Evoquant un nombre de départs "en disproportion" avec la taille de Lunel, la présidente a affirmé que le tribunal "n'a pas la prétention de comprendre nécessairement ce qui s'est passé". "Mais l'idée, c'est de comprendre s'il y avait un terrain favorable", a-t-elle ajouté. Les "enfants perdus" de Lunel, partis en Syrie en famille ou entre amis, avaient d'abord rejoint le Jaysh Mohamed ("l'armée de Mahomet"), un groupe armé proche du Front Al-Nosra, alors allié à Al-Qaïda.

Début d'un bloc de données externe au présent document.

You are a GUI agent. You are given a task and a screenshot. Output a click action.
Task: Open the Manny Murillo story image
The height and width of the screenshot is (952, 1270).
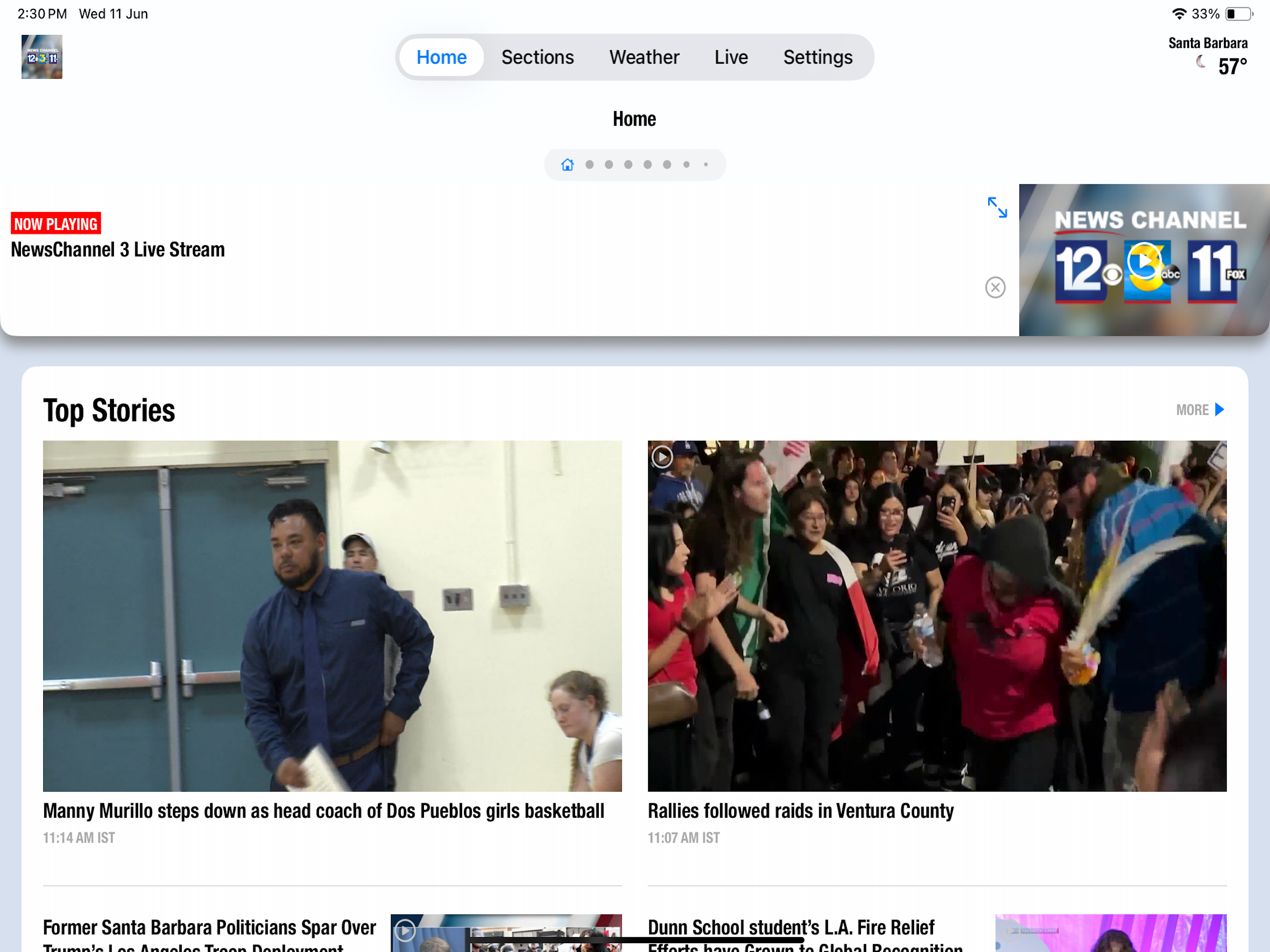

Puis l'organisation Etat islamique (EI).

Entre 2013 et 2014, la petite ville de Lunel (Hérault) avait vu une vingtaine de ses jeunes partir pour le jihad. Le procès de cinq hommes s'est ouvert jeudi après-midi à Paris, en l'absence du gros des troupes, morts ou toujours en Syrie.

La plupart de ces jeunes nourris de propagande étaient amis de longue date, fréquentaient ensemble la mosquée de la ville, des "assises" sur la religion ou le snack "Le Bahut" tenu par Abdelkarim, premier à avoir pris la route du jihad. Quinze ne sont jamais rentrés et font toujours l'objet de mandats d'arrêt. Ils sont présumés morts en Syrie pour au moins huit d'entre eux, toujours en vie là-bas pour les autres.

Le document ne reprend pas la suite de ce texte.